## Trecho do documento
#####

Starliner em 1º de dezembro de 2015, no Centro Comercial de Tripulação e Processamento de Carga (C3PF) no Centro Espacial Kennedy, na Flórida. Reprodução: NASA HQ Photo

Em abril de 2018, 7 meses antes da data planejada para o voo duas pessoas, a NASA sugeriu o adiamento para 2019 ou 2020. Esperava-se que esse voo levasse mais um tripulante e suprimentos extras. Além disso, ao invés de duas semanas, como planejado originalmente, ela disse que a tripulação poderia ficar por até seis meses, como um voo rotativo normal.

Em novembro de 2019, o Escritório do Inspetor Geral da NASA disse: "Para a terceira a sexta missões tripuladas da Boeing, descobrimos que a NASA concordou em pagar um adicional de US$ 287,2 milhões acima dos preços fixos da Boeing para mitigar uma lacuna percebida de 18 meses nos voos da ISS previstos em 2019 e garantir que o contratante continuasse como um segundo provedor de tripulação comercial". Em outras palavras, a Boeing recebeu dinheiro para atrasar a missão.

Um mês depois, em 20 de dezembro, o Atlas V decolou do SLC-41, em cabo Canaveral, o Atlas V levando a Starliner (sem tripulação) rumo à ISS. A cápsula deveria acoplar com a ISS para então retornar para pousar no Oeste dos Estados Unidos. Mas, infelizmente ela nunca chegaria no seu destino. 30 minutos após a decolagem a nave viria a sofrer vários problemas e falhas de software, sendo os principais:

  • Uma falha no temporizador de bordo da Starliner fez com que ele medisse um tempo incorreto do foguete logo após seu lançamento e, como resultado, a espaçonave não executou a queima de inserção em órbita necessária para chegar à estação espacial.
  • O segundo grande problema foi um erro de mapeamento de válvulas (sempre elas) juntamente com o software que controla os propulsores da Starliner. A NASA e a Boeing enviaram comandos para tentar colocar a Starliner de volta na trajetória, mas, devido a posição da nave, essa manobra poderia ter levado a uma colisão no espaço com um satélite.

Os controladores de voo decidiram abortar a missão de chegar à ISS, devido ao baixo nível de propelente ocasionado pelas manobras errôneas da espaçonave. Assim a Starliner retornou para a Terra após 3 dias, realizando um pouso bem sucedido no Espaçoporto de White Sands, Novo México.

Pouso da CST-100 Starliner. Créditos: NASA HQ Photo

O relatório da NASA apontou que seriam necessárias 80 ações corretivas antes do próximo voo.

#####

## Dados fornecidos
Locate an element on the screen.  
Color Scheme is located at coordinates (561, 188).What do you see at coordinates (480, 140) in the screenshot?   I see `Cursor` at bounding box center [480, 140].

#####

## Item da tarefa 1
Traduza para o inglês a seguinte frase do trecho sobre a Starliner: "Os controladores de voo decidiram abortar a missão de chegar à ISS, devido ao baixo nível de propelente ocasionado pelas manobras errôneas da espaçonave."
## Item da tarefa 2
Conforme o trecho sobre a Starliner, quantas ações corretivas o relatório da NASA considerou necessárias antes do próximo voo?
## Item da tarefa 3
Prossiga com a redação do trecho sobre a Starliner a partir da última frase apresentada.
O material não guarda relação com o trecho do documento.

## Resposta esperada 1
The flight controllers decided to abort the mission to reach the ISS due to the low propellant level caused by the spacecraft's erroneous maneuvers.

## Resposta esperada 2
Oitenta ações corretivas.

## Resposta esperada 3
Como apenas 60% dos objetivos da primeira missão foram considerados concluídos, NASA e Boeing entraram em um acordo para realização de um segundo teste orbital não-tripulado. Dessa vez, a missão com custo de $410 milhões, foi fundada pela própria Boeing. O lançamento era esperado para ocorrer em Março de 2021, mas sofreu uma série de adiamentos por diversos motivos, incluindo:

  • Re-certificação do software da espaçonave
  • Problemas com a atitude (apontamento) da Estação Espacial Internacional causados pelo então recém-acoplado módulo Nauka
  • Corrosão de válvulas do sistema de propulsão

O último item levou a um grande atraso no programa. O Atlas V que estava prestes a ser lançado em 3 de Agosto de 2021, teve que retornar ao Prédio de Montagem Vertical (VIF) para inspeção no módulo de serviço da Starliner. Como o problema era mais agudo, foi necessário desmontar o foguete e retornar a espaçonave as instalações de preparação e processamento.

Nas análises profundas foi determinado que 13 válvulas foram corroídas devido à umidade, impedindo a abertura. O módulo de serviço foi trocado por outro, e finalmente a Starliner foi lançada no dia 19 de Maio de 2022, em sua segunda missão.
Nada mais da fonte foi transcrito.